If I use either TIFF or JPEG as the export format, the resulting PDF+text documents (after being imported into DT3 with OCR) appear very small at “actual size” to the extent I have to zoom in quite a bit just to read them — even though the inspector reports them to be around 17 x 23cm in size (which isn’t that far off A4 size in printing terms). Interestingly, zooming in reveals quite a lot of detail.

However, if I export from Apple Photos in PNG format, the resulting PDF+text documents in DT3 appear much much larger at “actual size” — the inspector confirms this as they’re typically 100 x 140 cm! Yet, weirdly they’re about the same 75KB in storage size and when I zoom the text to the same size as the documents originally exported as TIFF or JPEG they look similar in image quality.

I’m very confused about what is happening here and why PNGs are treated so differently by DT3??

I THINK the answer is in someway related to the behaviour I see in Apple’s Preview app where there’s a setting in Preferences where you can “Define 100% scale as” either “1 point equals 1 screen pixel” (which is DT3’s default behaviour with TIFFs and JPEGS converted to OCR’d PDF) or “Size on screen equals size on printout” (which is the size I kinda expect to see and displays as the same size as the PNGs imported into DT3).

My head hurts!

Could you send or provide a link to a before and after sample as I have been unable to reproduce the same behaviour.

Yeah sure - I’ve described the process (with screenshots) in the attached PDF document…

Thanks in advance for any assistance!

DTP images issue.pdf (4.2 MB)

I’ve attached here the “original image” (exported from Apple Photos without any export conversion) so you can try and export it from Photos yourself using TIFF and PNG. (Shows as an image in this attachment)

I’ve also attached the resulting OCR’d PDF files - you can see even in Apple Preview the difference in sizes (though they’re both about the same in KB).

PNG version.pdf (74.3 KB) TIFF version.pdf (71.4 KB)

Thanks for the files. The reason the PNG version appears larger is the page size of the PDF is 10 times larger than it should be. As yet I haven’t been able to reproduce the issue by OCRing a png converted from original jpg, so I am not sure whether the glitch occurred on export from photos or when the PDF file was generated by the ABBYY OCR. I will talk to ABBYY about this however it is unlikely that I will get any answer until the new year.
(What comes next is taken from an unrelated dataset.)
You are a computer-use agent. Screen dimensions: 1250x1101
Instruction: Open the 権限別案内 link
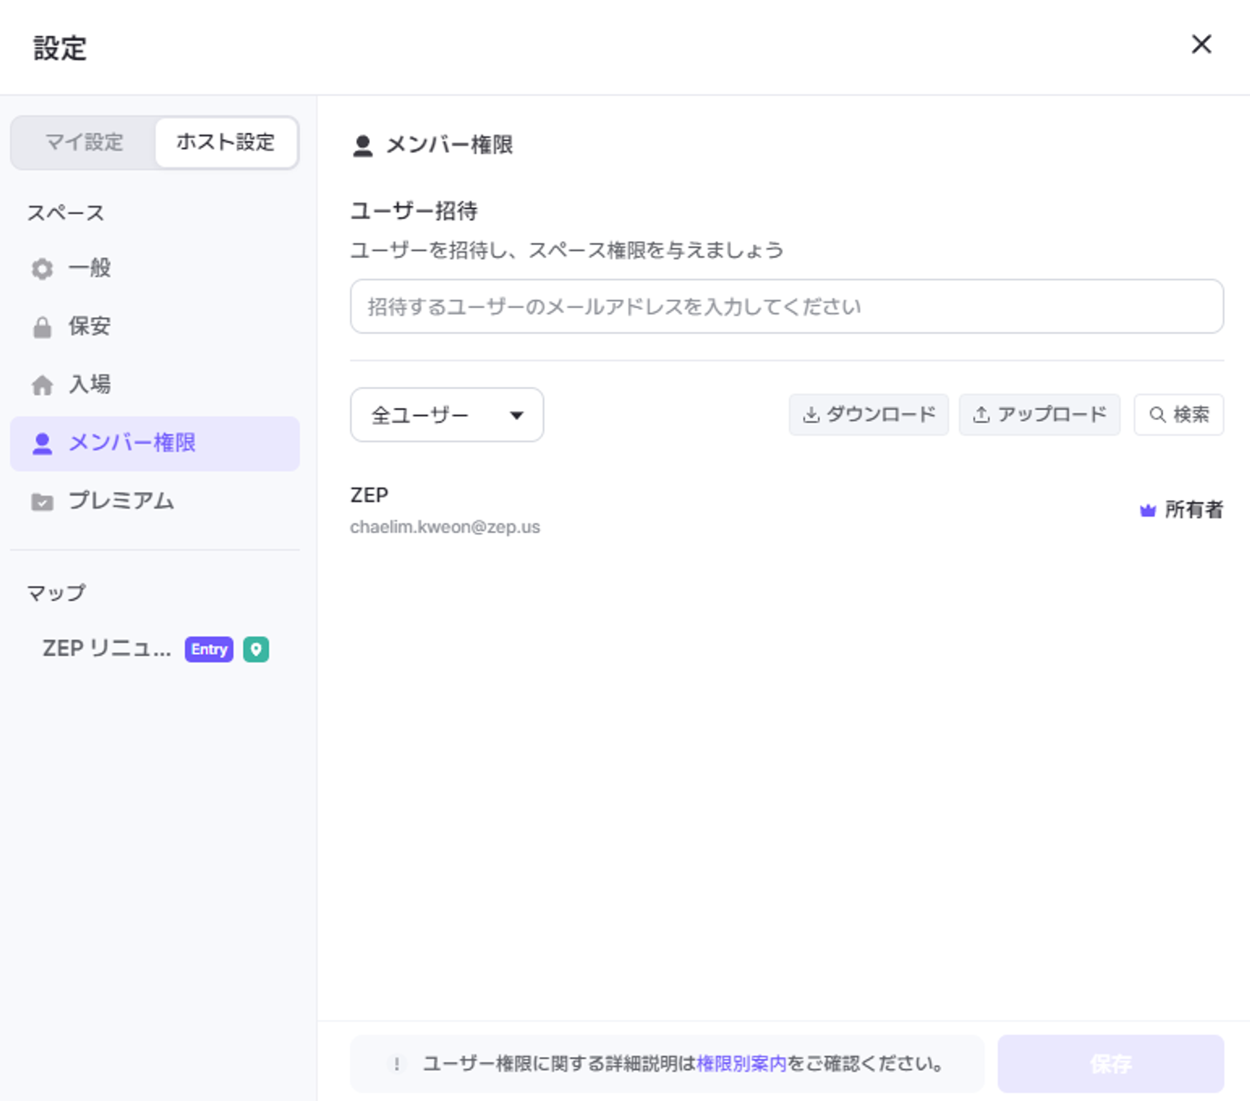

Do you know if there was a resolution to this in the end? Thanks so much.

I’m having the same problem with OCR’d PDF files. The uploaded file “View Corruption 1” shows the location of a rectangular anomaly on an OCR’d PDF file. The “View Corruption 2” file shows how the text in the anomaly moves by cursor input independently of the text outside the anomaly.

DT3.0 is the only app out of 7 PDF reading apps I have that has this problem. The forum shows this problem has been known by the good DT folks for six months, yet there seems to be no solution either in sight or in process. Please fix!

DT3.0

The latest version is 3.5. Which version of macOS do you use as DEVONthink does neither render the pages nor handle the mouse/text input on its own?